Tugas yang Dikerjakan:
Mohon jawab tiga pertanyaan berikut berdasarkan teks tentang alat pacu dan tindakan keperawatan di bawah.
(a) Pada pola respon "Menghambat", kapan alat pacu akan berhenti?
(b) Berapa dosis Morpin sulfat yang disebutkan untuk menghilangkan rasa sakit?
(c) Biasanya berapa lama pasien dimonitor?

Alat pemacu dapat dibagi dalam dua pola
respon.
·
Menghambat, alat pacu akan berhenti jika menangkap impuls
dari jantung sendiri.
·
Memicu, alat pacu menyala
selama periode refrakter dari denyut yang ditangkap, tanpa menghasilkan denyut
pacuan.
TINDAKAN
KEPERAWATAN
Setelah diagnosa infark miokardium dipastikan
maka tindakan segera adalah sebagai berikut :
1.
Menghilangkan rasa sakit
Morpin sulfat : 2,5 mg - 10 mg
Pethidin : 25 mg - 50 mg
2.
Memasang monitoring EKG
Aritmia dapat terjadi setiap saat khususnya 6 jam dan bila ada
perubahan kemudian didokumentasikan sebagai dasar perbandingan selanjutnya.
Sistim alarm pada monitor harus selalu dalam posisi “on”. Pasien biasanya
dimonitor selama 48-72 jam.
3.

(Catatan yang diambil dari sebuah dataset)
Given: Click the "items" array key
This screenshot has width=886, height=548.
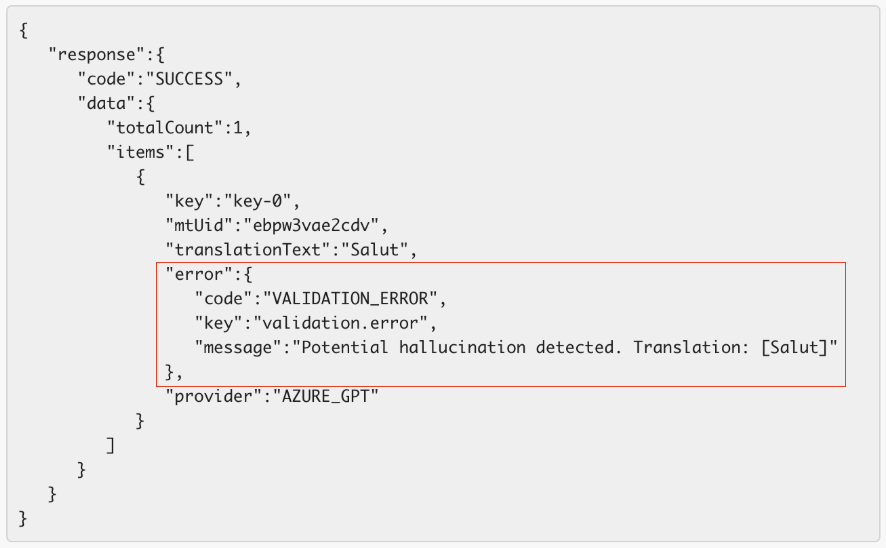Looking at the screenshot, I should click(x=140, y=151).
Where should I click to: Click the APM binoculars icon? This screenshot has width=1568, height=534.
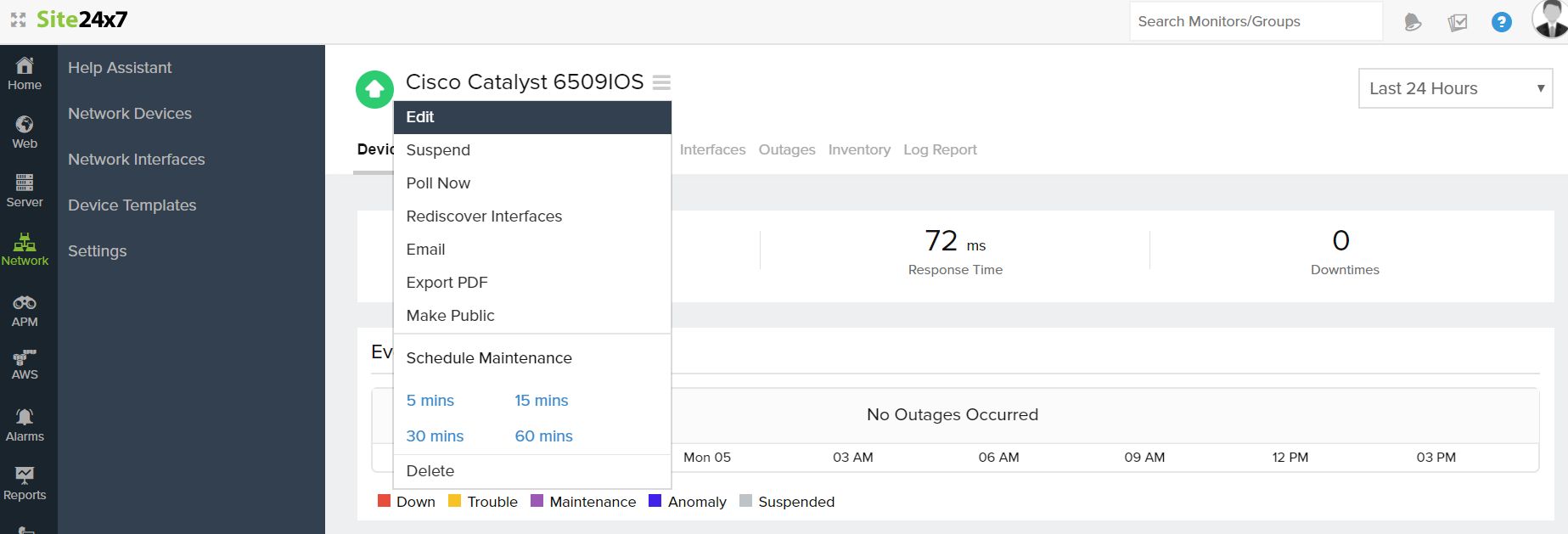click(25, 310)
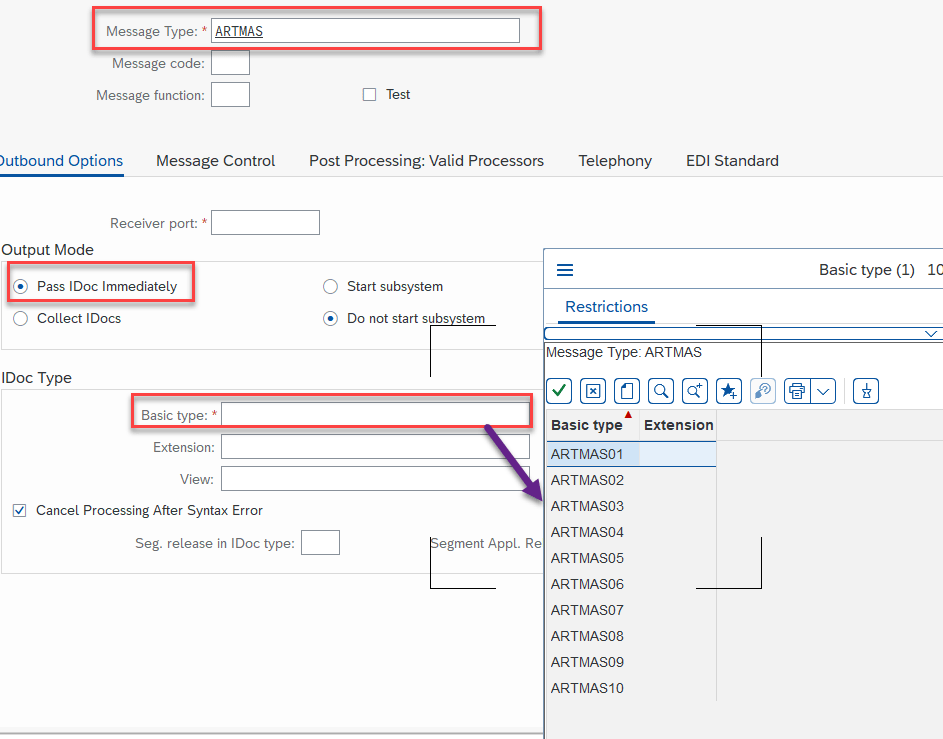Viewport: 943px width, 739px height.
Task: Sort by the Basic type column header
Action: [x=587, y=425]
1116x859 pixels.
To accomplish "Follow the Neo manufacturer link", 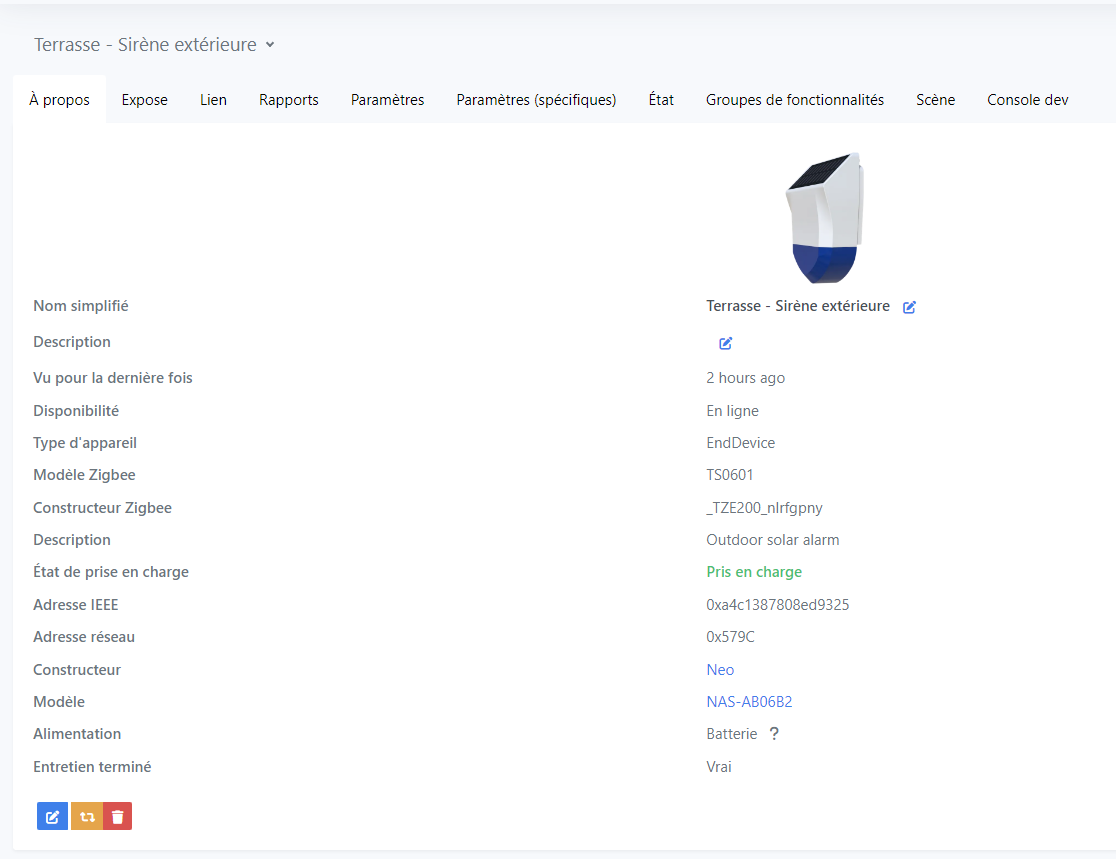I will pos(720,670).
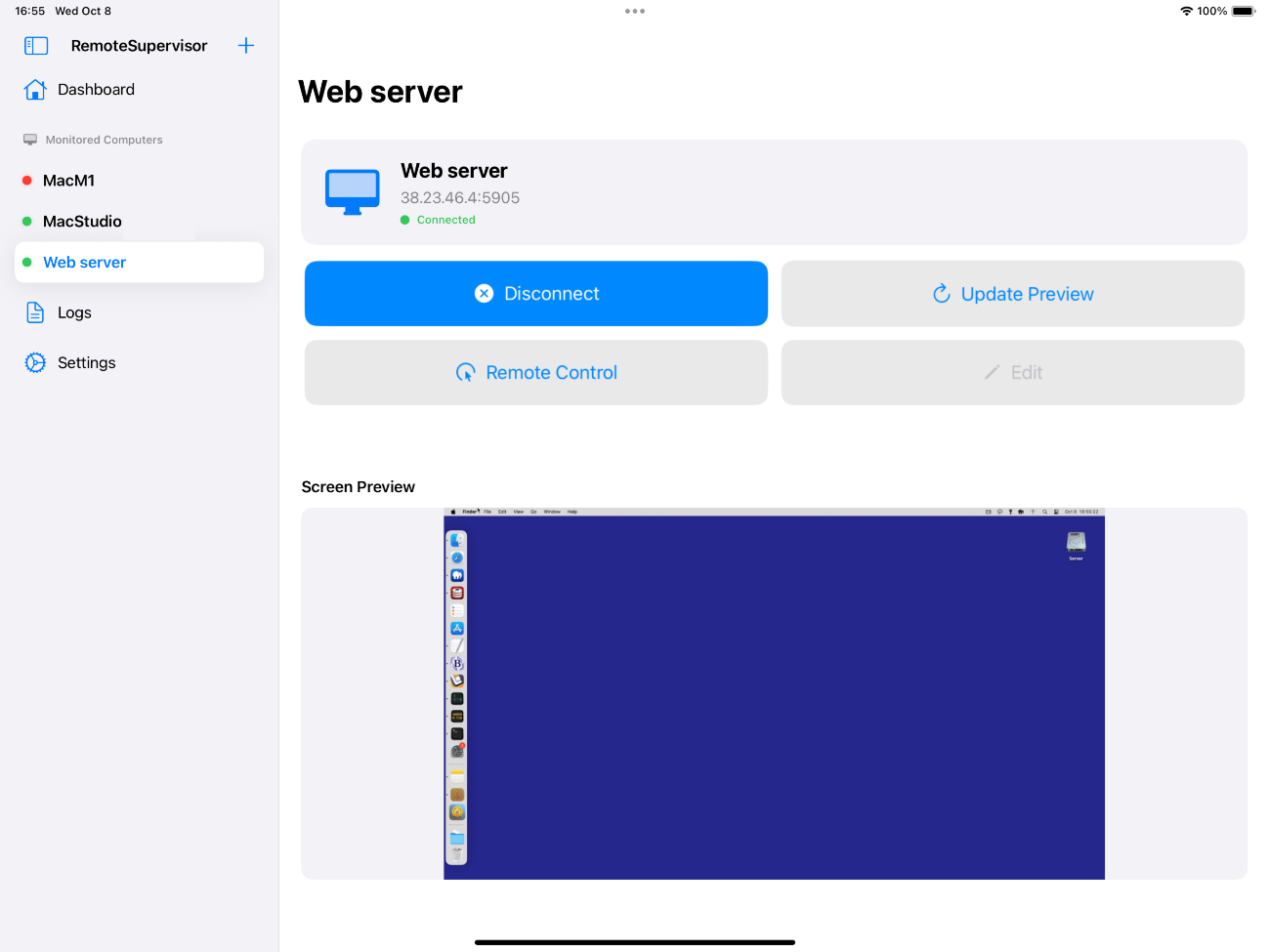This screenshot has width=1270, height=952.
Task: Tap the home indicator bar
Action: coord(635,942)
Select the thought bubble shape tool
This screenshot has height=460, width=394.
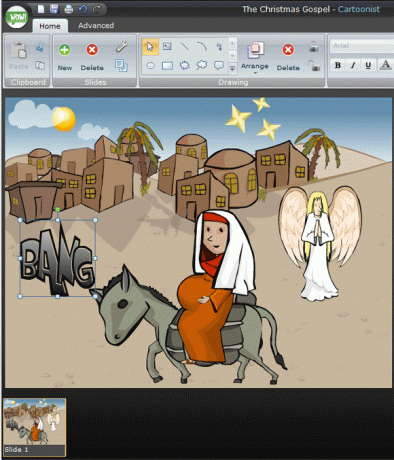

Jawaban Anda:
(a) Alat pacu akan berhenti jika menangkap impuls dari jantung sendiri.
(b) 2,5 mg - 10 mg.
(c) Selama 48-72 jam.